The creators of these virtual worlds had imagined that one day everyone would use avatars to meet, shop, and fall in love online. But a year after Second Life launched, Facebook began to percolate across college campuses. It was a sort of evolutionary reset. In place of a highly detailed 3D avatar, your online identity was a photo and some text.
With Facebook’s purchase of Oculus in 2014, those two approaches to a social internet are coming together. Facebook and others in the VR space are returning to the pursuit of highly virtual avatars that had been largely abandoned with the bursting of the dot-com bubble. Only this time, the technology is ready. The sensors and cameras needed for good positional tracking had been developed inside gaming consoles and smartphones, ready to capture not just our voices and keyboard commands, but the actual movements of our bodies. Instead of “manipulating a character like a marionette,” says Ebbe Altberg, CEO of Second Life creator Linden Lab. In VR, “it’s like wearing the skin of the avatar.”
Facebook avatars for its social VR software
In 2015 Mike Booth, a 20-year veteran of the gaming industry, went to see a demo of a new virtual reality experience. He was invited by his friend, Jason Holtman, another gaming industry vet, who had recently secured a job at Oculus. Booth had vast experience with cutting-edge graphics and multiplayer games that let people interact online. But what he saw that day blew him away. It was a demo of Toybox, a simple social VR experience that puts two people together in a virtual playpen. “There were these floating blue hands and head that looked nothing like Jason. But it was Jason, because it picked up his biological motion, his nuances, the way his head nods.”
Holtman’s avatar had no body, no facial features, no hair, none of the intricate details that Booth was used to from his work in the gaming industry. “I’ve been making video games for 20 years, and I’ve seen all kinds of stuff. The highest level triple AAA most realistic graphics, all that jazz. And all my career has been multiplayer online, so I’m very used to being with other people in online space. But that experience with Jason, I was literally speechless, and that’s what’s driven me to do social VR.”
Booth is now leading Facebook’s efforts to create social VR, an extension of the service used by more than a billion people every day. The team’s first challenge was to craft avatars. “We thought, ‘Hey let’s just use photographs and rebuild a three-dimensional model of your actual head.’” In theory, everyone with a cell phone or webcam could then easily get a detailed, personalized representation of themselves. In practice, the idea was a disaster. A steely eyed photograph, stretched over a humanoid skull moving semi-naturally created, Booth says, a “dead head.”
This problem, dubbed the Uncanny Valley, is common across the film and gaming industries, and even crops up in robotics: people generally like representations of humans the more lifelike they become.

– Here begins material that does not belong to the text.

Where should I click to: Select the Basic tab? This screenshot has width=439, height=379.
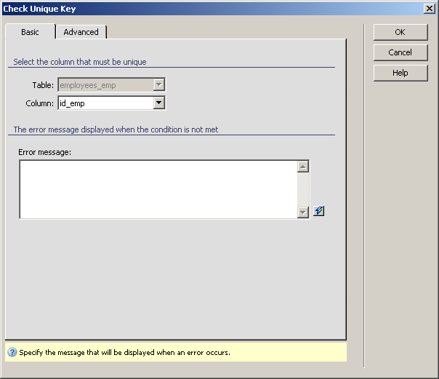click(30, 32)
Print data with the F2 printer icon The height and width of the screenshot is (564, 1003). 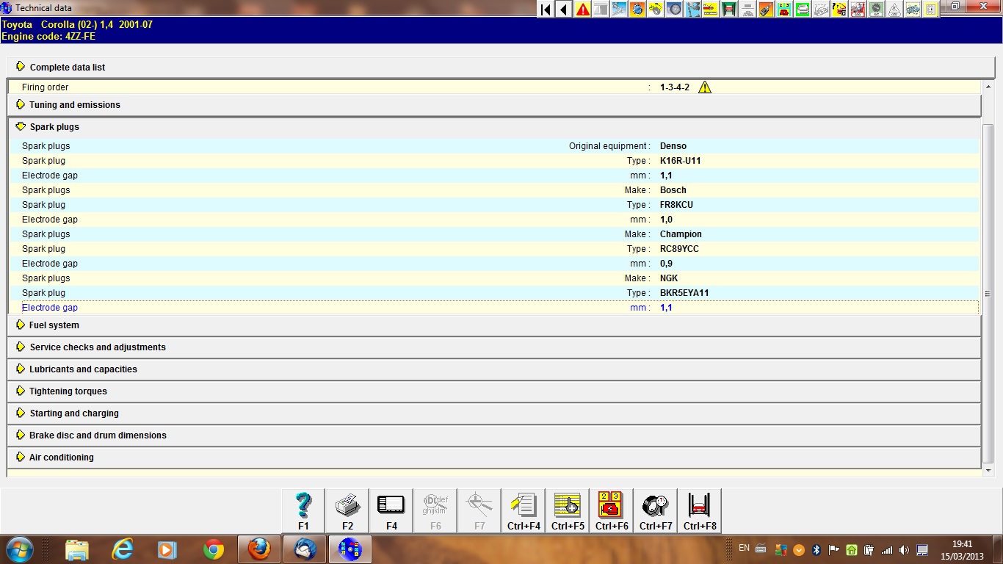347,510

But cross a certain threshold, and suddenly we find that same character spooky. Part of our brain believes it’s a real person, while other parts are screaming it’s not.
Oculus avatars inside Toybox
“If you take something that’s remotely realistic, and you add that biological motion, you reach that Uncanny Valley much quicker than we expected,” says Booth. “They’re not breathing right, their eyes don’t move right, they don’t look in the right spot. They’re psychotic!”
The very limited avatars Oculus had crafted for Toybox were a clever hack around this issue. “Number one, it’s blue — not a biological color. The eyes are hidden behind a visor, there is no mouth that animates,” says Booth. “When those cues aren’t there, you focus on the cues that work.”
“I wanted my friends to be able to smile or look confused.”
But for Facebook, Booth wanted something more appealing than a blue bobblehead. “I really wanted to get eye contact, lip-synch, and expressions. I wanted my friends to be able to smile or look confused,” says Booth. Most importantly, he wanted users to be able to recognize their close friends.
In April of this year, Booth and his team revealed an early experiment. They took the floating blue hands and head from Toybox, but allowed users to draw on personal details. Booth was distinguished by his receding hairline, goatee, and glasses. He sketched a tie for himself and attached it below his head, at the bottom of a nonexistent neck. It was rudimentary, a literal line drawing, but it added a world of character to his avatar.
Six months later, at Oculus Connect in October, Booth’s team had made huge strides. Facebook’s avatars now had arms and torsos. They could make eye contact, and their mouths moved to a rough approximation of their words when they spoke. The highlight was what Booth calls “gestural emotes,” emotions triggered by specific postures. Booth compares it to the overblown movements of vaudeville actors. Bring your hands up to your cheeks and your avatar will gape like Macaulay Culkin in Home Alone. Pump your fists above your head and your avatar will break into a huge grin.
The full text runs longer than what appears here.